Recast part of the listing below as a Markdown table with two columns, Row and Text, giving each line a row number and leaving out any blank lines. Begin at the line that contains "The image size is (1512, 803)." and stop after the line that contains "click(x=1367, y=279)".

(begin)

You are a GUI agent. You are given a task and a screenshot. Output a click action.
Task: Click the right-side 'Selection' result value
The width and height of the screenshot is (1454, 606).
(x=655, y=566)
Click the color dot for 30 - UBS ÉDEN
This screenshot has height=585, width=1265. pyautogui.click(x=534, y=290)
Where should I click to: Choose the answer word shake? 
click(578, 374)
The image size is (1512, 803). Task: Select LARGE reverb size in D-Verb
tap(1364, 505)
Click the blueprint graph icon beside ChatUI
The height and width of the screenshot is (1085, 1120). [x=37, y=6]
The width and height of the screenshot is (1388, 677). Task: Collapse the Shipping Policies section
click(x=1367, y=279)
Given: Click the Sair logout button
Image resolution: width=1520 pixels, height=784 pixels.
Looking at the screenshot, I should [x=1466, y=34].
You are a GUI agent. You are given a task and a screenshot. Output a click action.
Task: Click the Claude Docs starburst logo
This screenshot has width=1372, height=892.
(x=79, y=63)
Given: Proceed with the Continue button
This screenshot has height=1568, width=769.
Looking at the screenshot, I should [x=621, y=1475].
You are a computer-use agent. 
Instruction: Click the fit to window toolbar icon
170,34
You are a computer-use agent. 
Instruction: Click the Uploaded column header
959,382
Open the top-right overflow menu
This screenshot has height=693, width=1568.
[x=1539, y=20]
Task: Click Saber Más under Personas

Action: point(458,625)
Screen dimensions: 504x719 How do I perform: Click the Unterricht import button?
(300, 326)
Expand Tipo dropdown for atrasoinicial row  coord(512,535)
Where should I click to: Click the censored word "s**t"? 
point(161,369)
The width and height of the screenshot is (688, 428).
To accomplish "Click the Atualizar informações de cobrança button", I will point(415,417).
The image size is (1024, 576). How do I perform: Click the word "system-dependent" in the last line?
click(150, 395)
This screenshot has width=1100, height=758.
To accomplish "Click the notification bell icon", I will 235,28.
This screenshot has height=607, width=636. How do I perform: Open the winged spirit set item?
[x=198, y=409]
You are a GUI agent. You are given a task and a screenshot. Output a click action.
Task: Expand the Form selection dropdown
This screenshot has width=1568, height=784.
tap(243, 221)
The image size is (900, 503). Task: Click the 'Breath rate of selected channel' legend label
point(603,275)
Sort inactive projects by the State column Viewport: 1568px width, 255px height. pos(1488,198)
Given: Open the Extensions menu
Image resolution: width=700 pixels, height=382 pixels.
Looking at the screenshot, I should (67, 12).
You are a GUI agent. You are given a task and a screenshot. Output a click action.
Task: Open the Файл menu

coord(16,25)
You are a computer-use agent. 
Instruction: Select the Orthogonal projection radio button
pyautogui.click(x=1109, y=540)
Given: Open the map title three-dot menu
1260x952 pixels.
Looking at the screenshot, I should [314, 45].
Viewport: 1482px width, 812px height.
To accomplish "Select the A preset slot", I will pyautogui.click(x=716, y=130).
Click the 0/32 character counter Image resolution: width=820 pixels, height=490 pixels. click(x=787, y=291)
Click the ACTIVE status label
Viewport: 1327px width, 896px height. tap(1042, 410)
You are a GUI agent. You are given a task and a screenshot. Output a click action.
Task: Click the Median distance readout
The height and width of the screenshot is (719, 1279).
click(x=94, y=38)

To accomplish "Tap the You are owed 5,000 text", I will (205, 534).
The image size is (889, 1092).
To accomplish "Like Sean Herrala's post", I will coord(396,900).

(end)

Task response
| Row | Text |
|---|---|
| 1 | The image size is (1512, 803). Task: Select LARGE reverb size in D-Verb |
| 2 | tap(1364, 505) |
| 3 | Click the blueprint graph icon beside ChatUI |
| 4 | The height and width of the screenshot is (1085, 1120). [x=37, y=6] |
| 5 | The width and height of the screenshot is (1388, 677). Task: Collapse the Shipping Policies section |
| 6 | click(x=1367, y=279) |